Naram-Sin leads his victorious army up a mountain, as vanquished Lullubi people fall before him.
Victory Stele of Naram-Sin, 2254-2218 B.C.E., pink limestone, Akkadian (Musée du Louvre, Paris)
This monument depicts the Akkadian victory over the Lullubi Mountain people. In the 12th century B.C.E., a thousand years after it was originally made, the Elamite king, Shutruk-Nahhunte, attacked Babylon and, according to his later inscription, the stele was taken to Susa in what is now Iran. A stele is a vertical stone monument or marker often inscribed with text or relief carving.
Dr. Steven Zucker: [0:07] We’re in the Louvre, and we’re looking at the “Victory Stele of Naram-Sin.” This is a really old stele. It’s a really old relief sculpture. It is 4,200 years old. It was made, we think, in approximately 2200 B.C.E.
[0:00] Naram-Sin was the great-great-grandson of the founding king of the Akkadians, Sargon. This stele commemorates a really important victory of his.
Dr. Beth Harris: [0:32] It commemorates a victory over the Lullubi people, who are mountain people who lived in the eastern region of Mesopotamia. Normally, victory scenes like this from ancient Mesopotamia are shown in registers. In other words, the scene is divided into horizontal bands.
[0:50] Here, the artist has created a new composition, where we see Naram-Sin at the top, and a diagonal where, on the left, underneath Naram-Sin, we see his soldiers climbing the mountain. Then on the right, the vanquished falling and defeated and wounded.

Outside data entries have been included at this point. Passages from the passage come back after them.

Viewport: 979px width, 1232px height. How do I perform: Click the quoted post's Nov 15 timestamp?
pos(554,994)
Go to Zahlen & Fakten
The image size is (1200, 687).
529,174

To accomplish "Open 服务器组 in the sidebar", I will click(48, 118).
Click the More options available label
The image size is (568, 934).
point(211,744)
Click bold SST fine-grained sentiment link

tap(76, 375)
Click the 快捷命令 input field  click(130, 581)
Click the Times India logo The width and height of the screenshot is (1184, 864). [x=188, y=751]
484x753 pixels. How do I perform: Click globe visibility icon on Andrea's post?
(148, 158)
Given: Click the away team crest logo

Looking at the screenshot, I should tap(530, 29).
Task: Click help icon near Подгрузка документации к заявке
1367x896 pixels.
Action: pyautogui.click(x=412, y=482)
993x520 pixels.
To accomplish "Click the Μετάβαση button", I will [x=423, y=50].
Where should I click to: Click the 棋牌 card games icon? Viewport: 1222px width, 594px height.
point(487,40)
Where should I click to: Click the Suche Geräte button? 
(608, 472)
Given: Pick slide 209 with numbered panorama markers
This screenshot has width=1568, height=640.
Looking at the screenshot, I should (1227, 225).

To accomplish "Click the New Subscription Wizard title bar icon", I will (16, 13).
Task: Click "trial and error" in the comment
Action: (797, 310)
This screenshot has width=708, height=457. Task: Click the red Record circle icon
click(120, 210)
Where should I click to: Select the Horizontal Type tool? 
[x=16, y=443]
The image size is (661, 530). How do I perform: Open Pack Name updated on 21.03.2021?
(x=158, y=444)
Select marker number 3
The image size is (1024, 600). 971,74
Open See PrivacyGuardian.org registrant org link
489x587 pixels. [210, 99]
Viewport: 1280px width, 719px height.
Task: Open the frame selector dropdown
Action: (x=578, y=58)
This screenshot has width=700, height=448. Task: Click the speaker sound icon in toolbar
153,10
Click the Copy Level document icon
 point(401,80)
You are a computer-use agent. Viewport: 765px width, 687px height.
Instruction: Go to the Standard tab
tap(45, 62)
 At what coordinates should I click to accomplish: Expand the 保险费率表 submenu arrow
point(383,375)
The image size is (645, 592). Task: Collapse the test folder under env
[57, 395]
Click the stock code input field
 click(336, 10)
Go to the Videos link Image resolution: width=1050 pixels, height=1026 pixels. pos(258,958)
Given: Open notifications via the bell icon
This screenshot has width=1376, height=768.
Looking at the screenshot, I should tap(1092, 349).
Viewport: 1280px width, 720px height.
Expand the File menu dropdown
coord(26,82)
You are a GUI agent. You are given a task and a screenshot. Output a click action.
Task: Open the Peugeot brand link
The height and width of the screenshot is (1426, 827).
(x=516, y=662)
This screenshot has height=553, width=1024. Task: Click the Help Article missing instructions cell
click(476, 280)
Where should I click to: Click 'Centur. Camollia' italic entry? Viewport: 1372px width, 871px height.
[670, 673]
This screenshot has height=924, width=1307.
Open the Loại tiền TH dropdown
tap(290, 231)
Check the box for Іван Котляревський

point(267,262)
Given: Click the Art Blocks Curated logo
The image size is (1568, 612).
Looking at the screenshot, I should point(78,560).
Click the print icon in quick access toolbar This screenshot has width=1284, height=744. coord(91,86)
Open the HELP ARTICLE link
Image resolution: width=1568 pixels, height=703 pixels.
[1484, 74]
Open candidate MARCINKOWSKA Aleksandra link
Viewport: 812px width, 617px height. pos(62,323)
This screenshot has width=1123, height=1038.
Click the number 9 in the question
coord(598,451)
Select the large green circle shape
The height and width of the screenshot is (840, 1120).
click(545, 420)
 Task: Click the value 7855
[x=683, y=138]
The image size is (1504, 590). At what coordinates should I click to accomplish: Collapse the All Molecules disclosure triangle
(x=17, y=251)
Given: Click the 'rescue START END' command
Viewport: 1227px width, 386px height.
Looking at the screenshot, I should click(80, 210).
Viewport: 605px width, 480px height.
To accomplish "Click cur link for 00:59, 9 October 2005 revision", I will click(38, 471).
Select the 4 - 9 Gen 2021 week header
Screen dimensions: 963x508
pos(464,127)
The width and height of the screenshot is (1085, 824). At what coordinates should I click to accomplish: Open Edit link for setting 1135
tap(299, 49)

Dr. Zucker: [1:08] What I find so interesting is that Naram-Sin’s army is so disciplined. They don’t break ranks. They’re marching in line. There are standard bearers followed by those with weapons, whereas on the right, you have all kinds of chaos.
Dr. Harris: [1:27] Naram-Sin is so erect and noble looking, clearly associated with the gods compared to the mortals that surround him. One of the things that I noticed immediately is how everyone’s gaze, or nearly everyone’s gaze, is directed at Naram-Sin himself.
[0:00] His soldiers look up at him. The vanquished turn towards him. He’s clearly the focal point of this composition.
Dr. Zucker: [1:45] One of the aspects that I love most about this are the vanquished, I have to say. You have one of the vanquished mountain people who are actually being literally thrown off the mountain.
[1:54] You can see him upside-down, falling, as if he’s falling into water. We see somebody else literally under Naram-Sin’s foot, somebody with a spear in his neck.
[2:07] Then — most interestingly, I think — to the extreme right, profiled against the mountain, is a man who is fleeing. You can see that his feet are facing away from Naram-Sin, but he’s also turned around, turned back, and pleading as he flees.
Dr. Harris: [2:21] Clearly, what we’re seeing is using a symbolic language. This isn’t supposed to be a naturalistic representation of an army climbing a mountain but a symbolic image that tells the story through symbols of this event.
[2:37] And so we see Naram-Sin much larger than everyone else, with his shoulders frontal, his head in profile, and close to the deities at the top who are represented by what look like suns.
Dr. Zucker: [2:50] The suns or the stars above are the forces that have helped guide him to victory. Also — and this is important — he’s wearing a horned helmet, which is, for the Akkadians, a symbol of divinity.
[3:07] So through this victory, he is actually assuming the importance and the status of the gods. In fact, the whole ascension to the mountaintop most certainly supports this idea. He’s rising into the realm of the heavenly.